◆ **Exercise prompt**:
In the interview transcript below, what does Ginny Muir say it takes to undo trauma patterns?

Document excerpt START

Ginny Muir [00:52:01]:
That was big and that was intense and that was a, like, challenging experience to go through, but, woah. Look where we are on the other side. That takes reps until the trust can really get built. We have to go through that again and again and again. Human, just like when we're healing trauma, we say it takes 1,000 and 1,000 and 1,000 of experiences of healthy nervous system regulation, healthy coregulation to undo trauma patterns. It's not just done in one time. Repetition, repetition, repetition. And I think this process is the same, and we just have to, like, little step at a time, let the human go through experiences that feel truly soul led where you maybe jumped off a cliff or did the impossible thing or went against your fear patterns and then stop and receive the data point of, oh, okay.

Ginny Muir [00:52:48]:
And, wow, here's what opened up and here's what opened up.

Sarah Tacy [00:52:52]:
I want to ask you about your relationship with your new partner being together, moving apart. Being back together.

Ginny Muir [00:53:01]:
Yes. I love the story.

Document excerpt END
Data provided START

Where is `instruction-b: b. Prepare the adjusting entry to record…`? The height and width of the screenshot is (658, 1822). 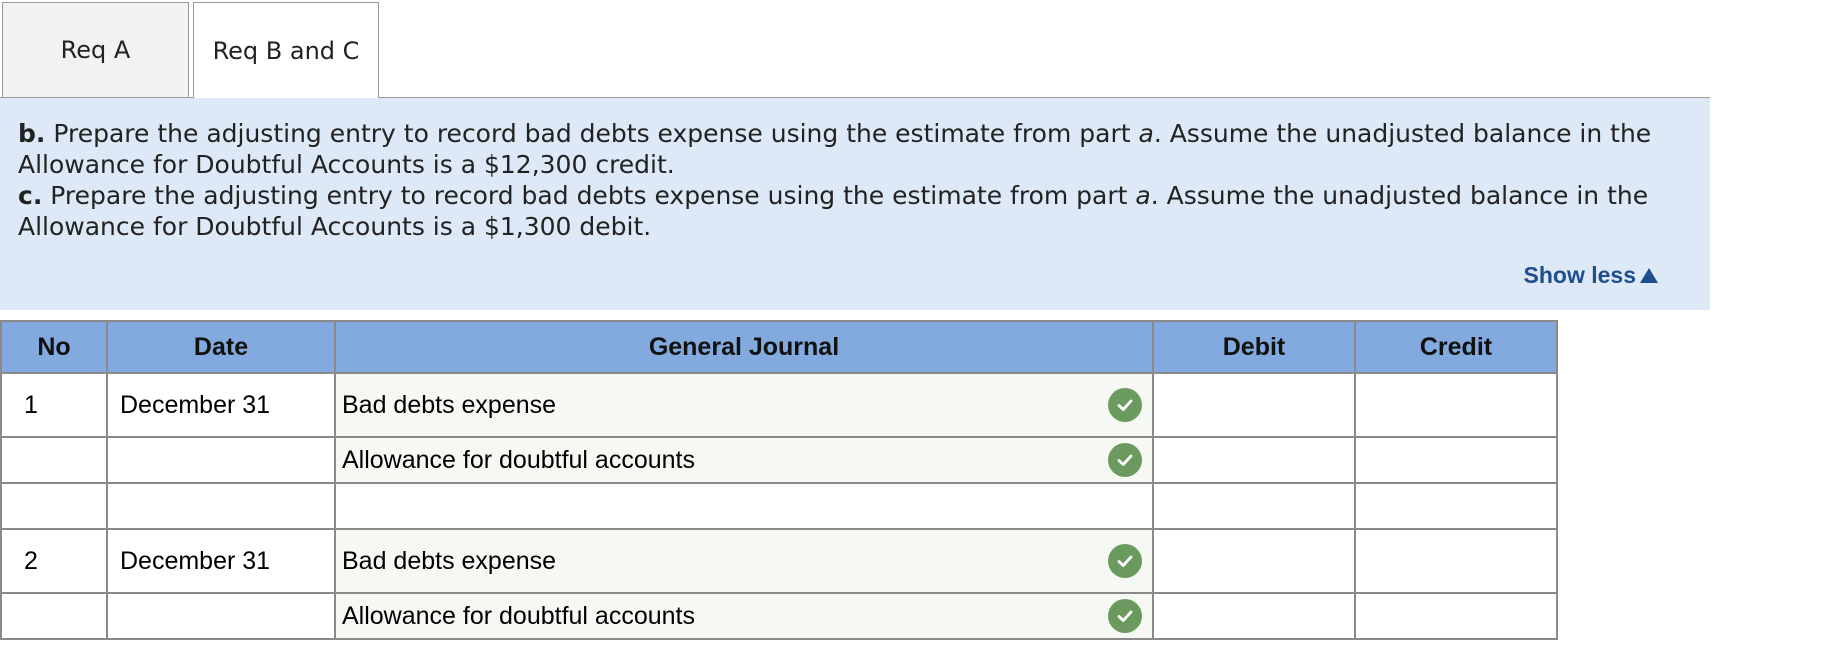
instruction-b: b. Prepare the adjusting entry to record… is located at coordinates (858, 149).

Data provided END

◆ **The completed task**:
It takes 1,000 and 1,000 and 1,000 of experiences of healthy nervous system regulation and healthy coregulation.